While the rate of production growth has slowed, it’s still growth, and it’s coming despite a significant drop in the number of rigs plying the play. According to the Baker Hughes rig count, there were 12 rigs running in the Fayetteville as of June 14. That’s down 8% from one month ago and 33% from one year ago.
“The continued production growth, in spite of the sharply lower rig count, is explained by the truly remarkable gains in rig productivity and operating efficiencies as the transition towards the full development mode in many areas is beginning to bear fruit,” said an April Arkansas Geological Survey report on the play. “In 2013, Southwestern Energy projects to drill its average well in just 6.5 days, re-entry to re-entry, compared to 11 days in 2010. The comparison is even more impressive given that the average length of the lateral is expected to increase by over 10%.”
Ratchford said the Fayetteville is about one-third of the way to maturity in terms of the number of producing wells it could ultimately support. “The play will accommodate, I think, 20,000 wells and that’s basically looking at 80-acre spacing,” he said. “There’s no point of continuing to drill, saturate everything with a bunch of drilling at these kind of gas prices.”
The leading Fayetteville producers by far, according to AOGC data, are Southwestern Energy Co., BHP Billiton Ltd. and ExxonMobil Corp.’s XTO Energy. During 2012, Southwestern achieved 724.8 Bcf in Fayetteville gas sales, good for 70.3% of the play’s total sales that year. BHP sold 155.7 Bcf (15.1%) and XTO Energy sold 147.9 Bcf (14.3%). The remaining 0.3% of sales, or 2.4 Bcf, was spread among nine much smaller players.
“None of those companies are going anywhere,” Ratchford said. “They’re not going away. They’re not going to have a fire sale on Fayetteville acreage. It’s just that the gas prices are really marginal. Geologists have done too good a job of finding shale gas and we have no national energy policy…to utilize it.”

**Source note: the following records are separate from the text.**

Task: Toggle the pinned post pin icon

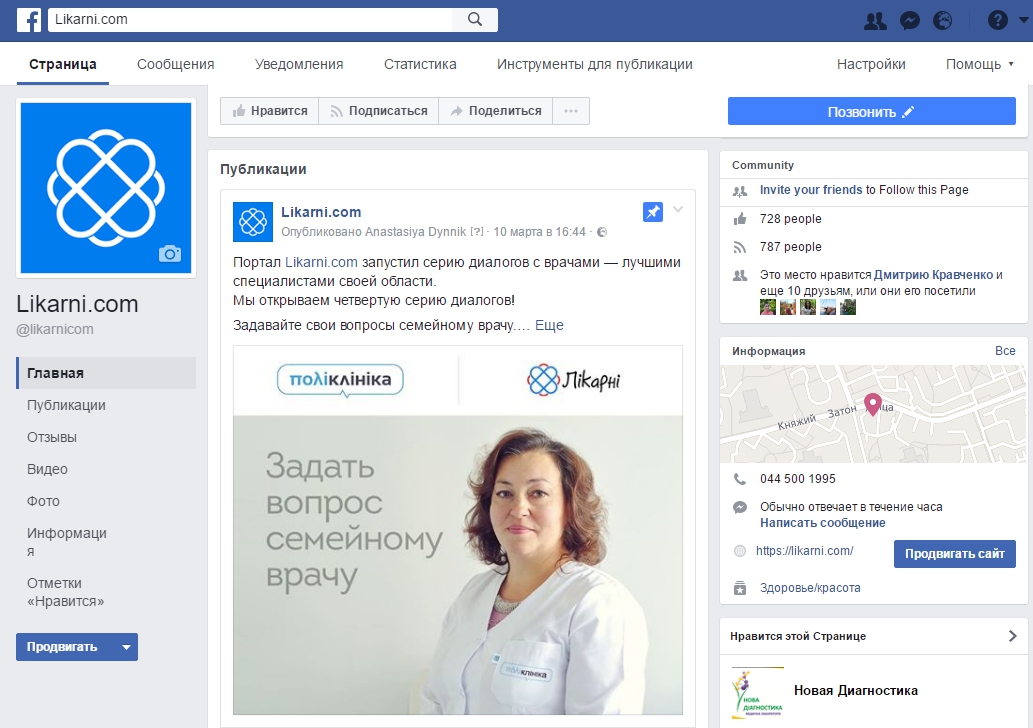Action: [x=652, y=211]
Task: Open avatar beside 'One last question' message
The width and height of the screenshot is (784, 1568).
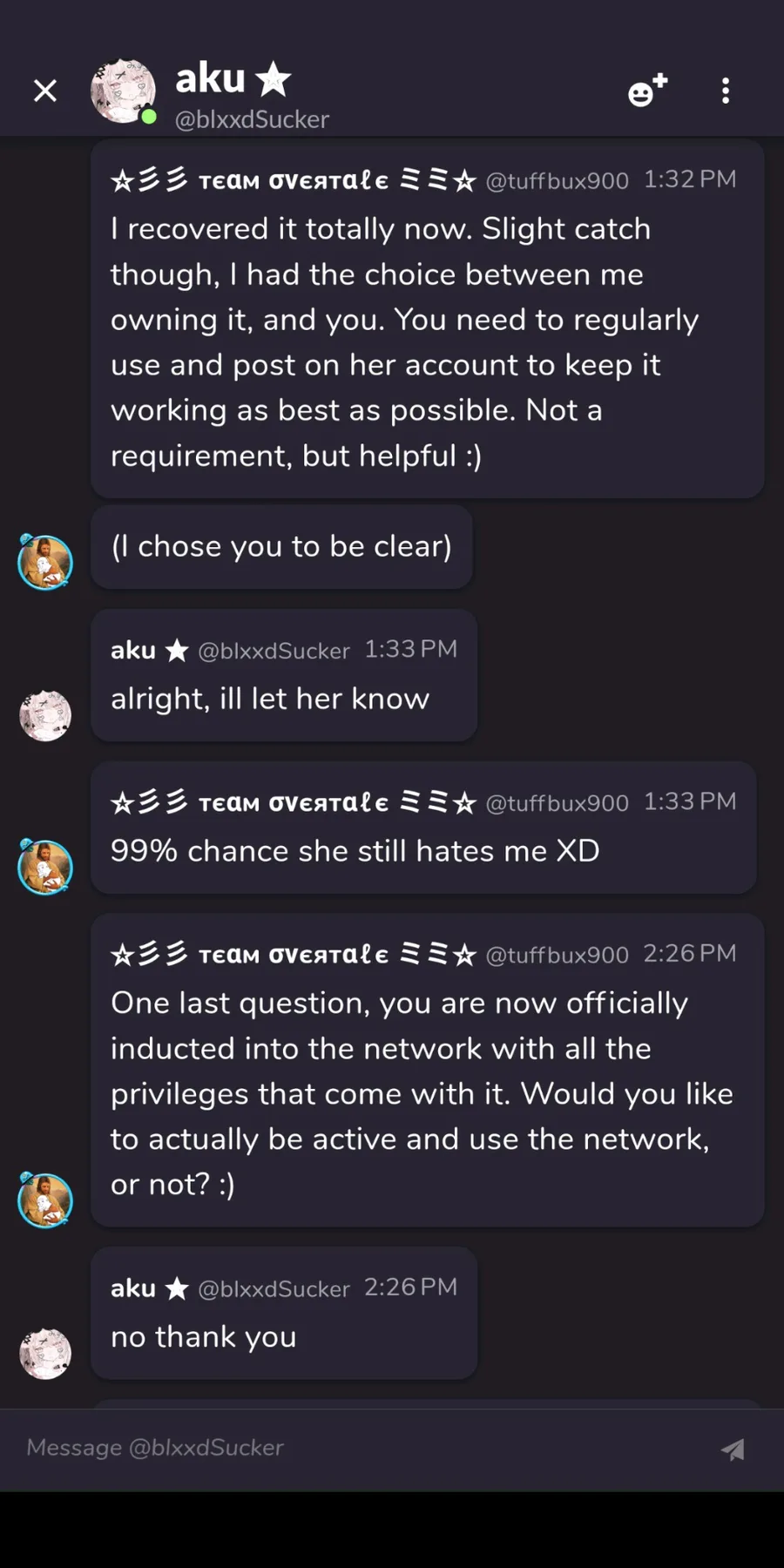Action: point(45,1200)
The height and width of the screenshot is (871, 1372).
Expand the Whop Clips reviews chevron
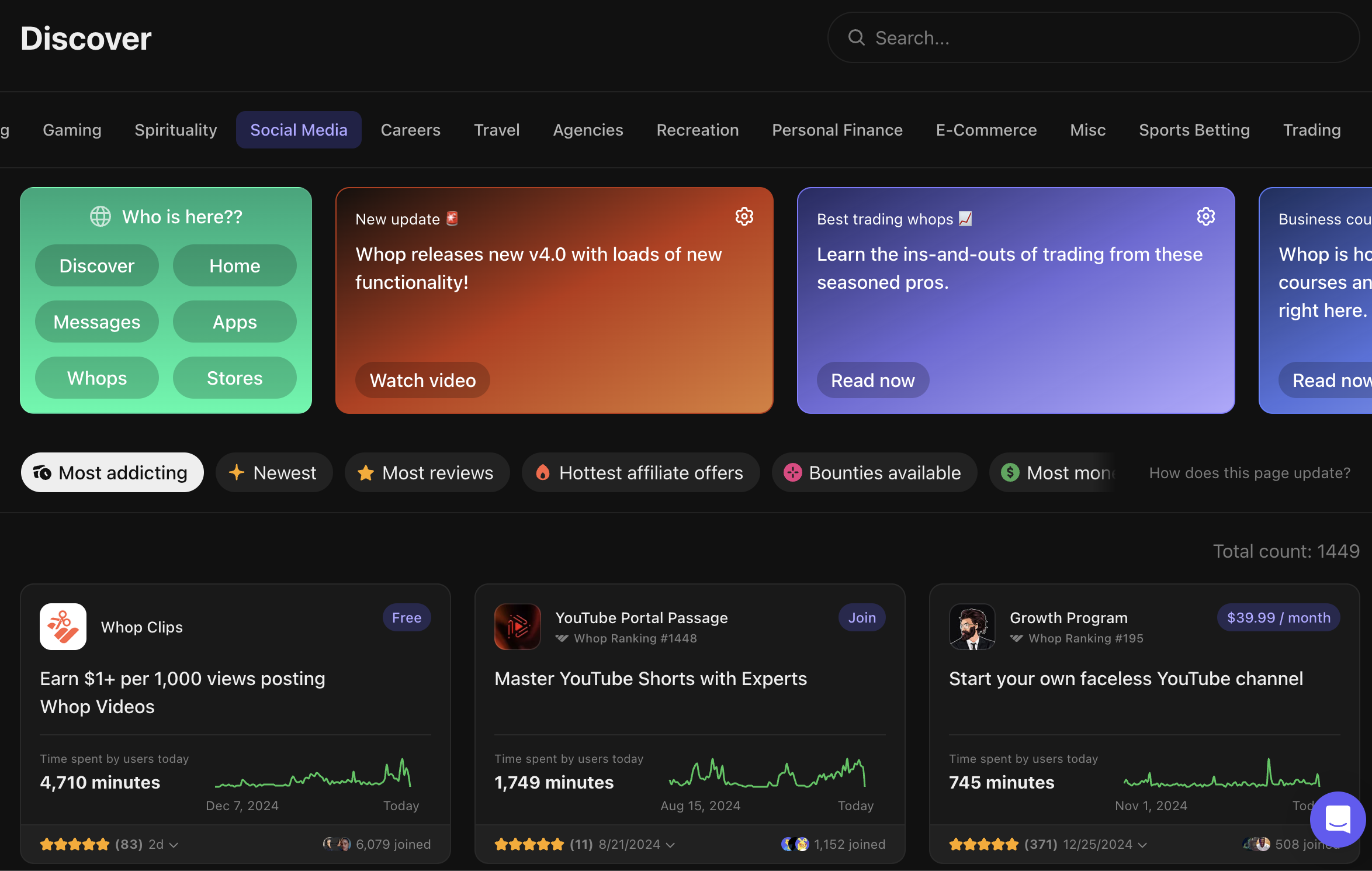pyautogui.click(x=174, y=845)
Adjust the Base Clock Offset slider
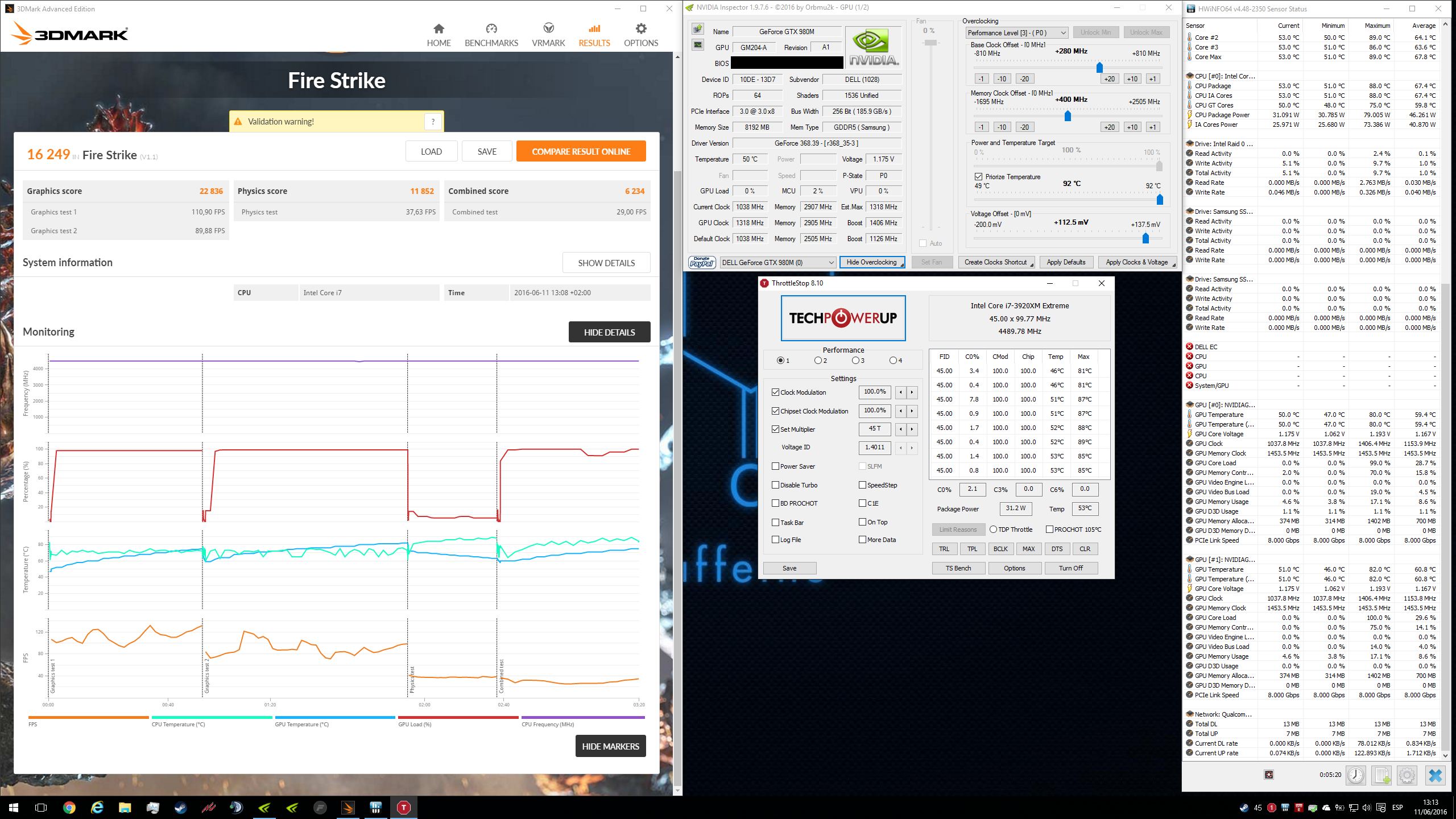The height and width of the screenshot is (819, 1456). (1099, 68)
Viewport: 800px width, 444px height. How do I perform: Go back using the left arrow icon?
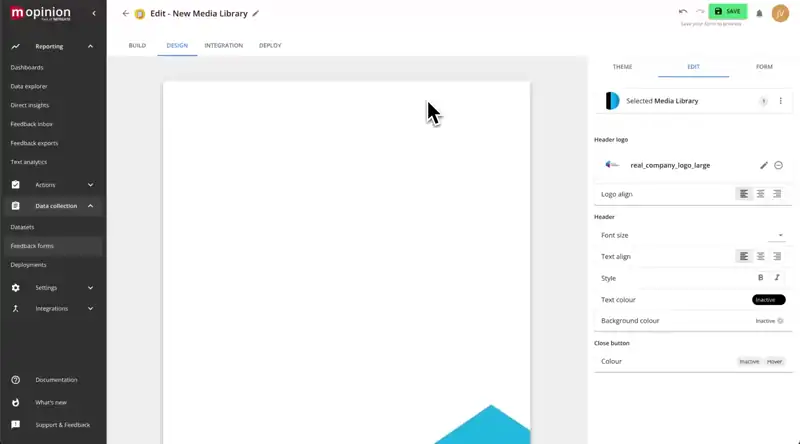(125, 13)
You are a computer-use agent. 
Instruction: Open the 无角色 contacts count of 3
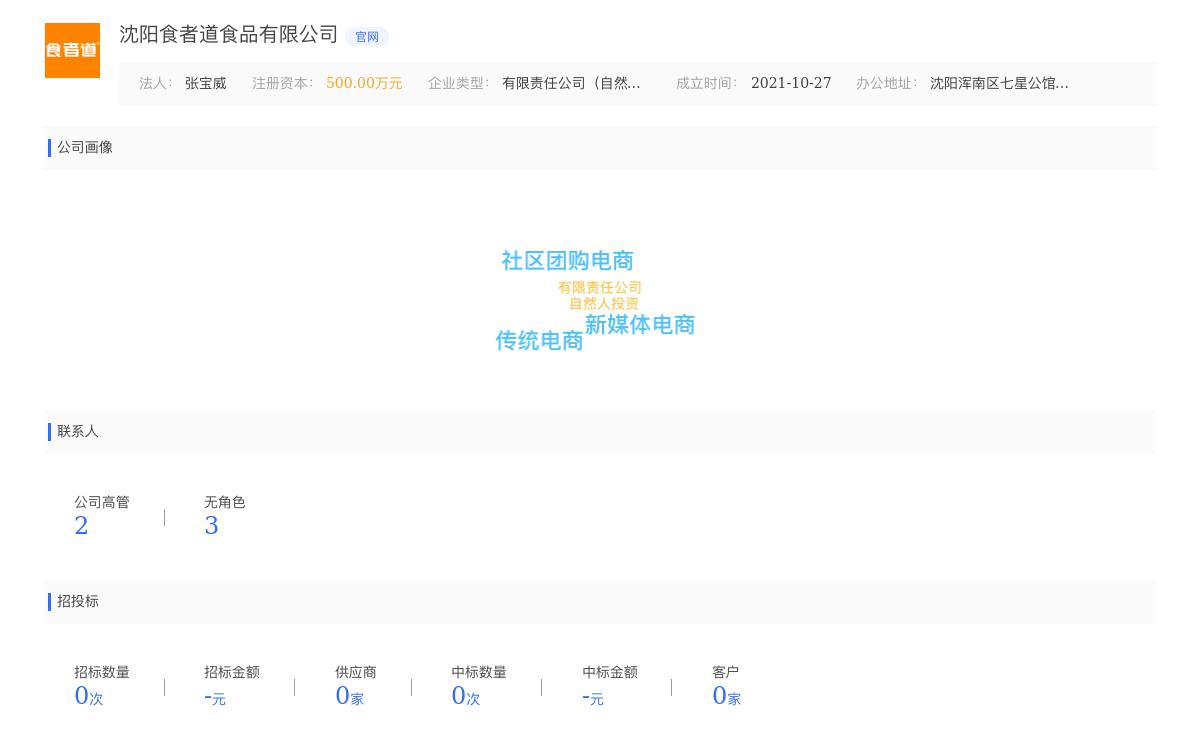pos(211,526)
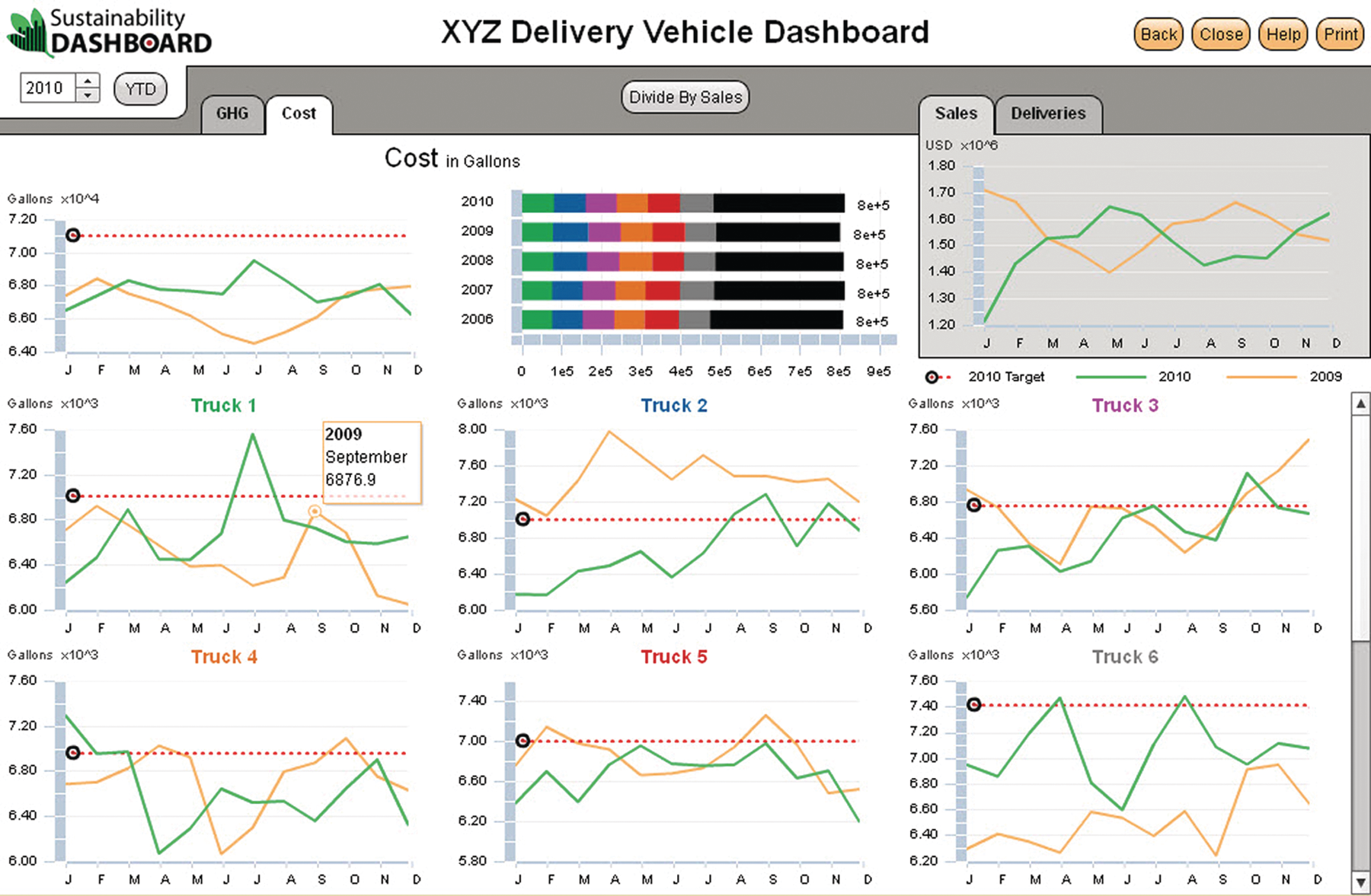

Last month, Southwestern CFO Robert Craig Owen talked enthusiastically about all that remains to be done in the Fayetteville.
“We have thousands and thousands of well locations,” he said at the UBS Global Oil and Gas Conference (see NGI, May 27). “We’ll be drilling at this pace for many years to come, assuming the [Nymex] strip pricing that we have today. We do plan to drill close to 400 wells this year and that certainly, of all of our operations, can flex more than any others as we need to respond to gas prices, one way or the other.”
Ratchford said most of the people he’s talked with about the Fayetteville say it will take $5 gas to drive producers back to the play again. “People don’t talk about it being in decline at all. It’s just low gas prices. People are just backing off.”
Fayetteville costs have held relatively steady, Ratchford said, but producers have been continually doing more with the same amount of resources. Drilling times have continued to decline while laterals have grown in length and fracturing stages have grown in number. “Completed lateral length has increased 82% over the last four years while holding total well costs flat at about $2.8 million, the Survey report said.
“I’d say it’s still looked at as kind of an early to medium kind of play [as far as maturity],” Ratchford said. “There are so many more high-quality areas left to drill.”